**WHAT THIS EXERCISE ASKS**
a. According to the page excerpt on the Irish Free State Constitution Act 1922, on what date did the act receive royal assent?
b. Extend the text about the Irish Free State Constitution Act 1922 from where it stops.

Irish Free State Constitution Act 1922 (Session 2)
- Parliament of the United Kingdom
- Long title: An Act to provide for the Constitution of the Irish Free State.
- Citation: 13 Geo. 5 Sess. 2. c. 1
- Territorial extent: United Kingdom

Dates
- Royal assent: 5 December 1922
- Commencement: 6 December 1922
- Repealed: United Kingdom: 16 November 1989; Republic of Ireland: 8 May 2007;

Other legislation
- Amended by: Statute Law Revision Act 1953;
- Repealed by: United Kingdom: Statute Law (Repeals) Act 1989; Republic of Ireland: Statute Law Revision Act 2007;
- Relates to: Irish Free State (Agreement) Act 1922; Ireland (Confirmation of Agreement) Act 1925; Irish Free State (Confirmation of Agreement) Act 1929;

Status: Repealed

History of passage through Parliament

Text of statute as originally enacted

= Irish Free State Constitution Act 1922 =

UK act of Parliament to recognise in UK law the 1922 Irish Free State constitution

The Irish Free State Constitution Act 1922 (Session 2) (13 Geo. 5 Sess. 2. c. 1) was an act of the Parliament of the United Kingdom, passed in 1922 to enact in UK law the Constitution of the Irish Free State, and to ratify the 1921 Anglo-Irish Treaty formally.

**DATA**

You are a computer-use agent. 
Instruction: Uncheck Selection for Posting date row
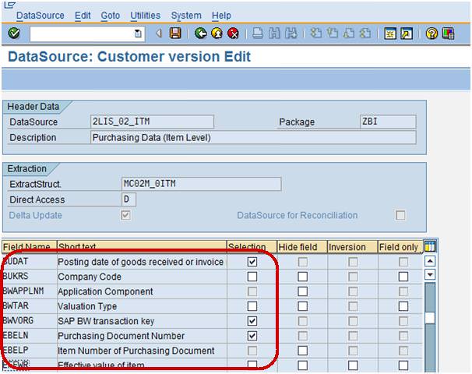tap(252, 262)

**TASK-BY-TASK OUTPUTS**
a. 5 December 1922

b.
== Provisions ==
As originally enacted, the Irish Free State Constitution Act 1922 consisted of a preamble, five sections (three of which were very brief), and a schedule. The schedule was the text of the Constitution of the Irish Free State (Saorstát Éireann) Act 1922, which had been passed in Ireland by the 3rd Dáil sitting as a constituent assembly and provisional parliament for the nascent Free State. This Irish act itself had two schedules, the first being the actual text of the Constitution, and the second the text of the 1921 Treaty (formally, the Articles of Agreement for a treaty between Great Britain and Ireland). The UK act's preamble quotes section 2 of the Irish act:

if any provision of the said Constitution or of any amendment thereof or of any law made there under is in any respect repugnant to any of the provisions of the Scheduled Treaty [the Anglo-Irish Treaty], it shall, to the extent only of such repugnancy be absolutely void and inoperative and the Parliament and the Executive Council of the Irish Free State shall respectively pass such further legislation and do such other things as may be necessary to implement the Scheduled Treaty.

- Section 1
  declared the scheduled Constitution would come into effect upon a royal proclamation no later than 6 December 1922.

- Section 2
  made transitory provisions regarding taxation liabilities.

- Section 3
  empowered the Free State parliament to adopt legislation applied to other dominions of the British Empire.

- Section 4
  was a "saver" clause asserting that the UK Parliament retained the power to pass laws for Ireland on the same basis as for other dominions.

- Section 5
  assigned the short title and specified that the Anglo-Irish Treaty had been ratified.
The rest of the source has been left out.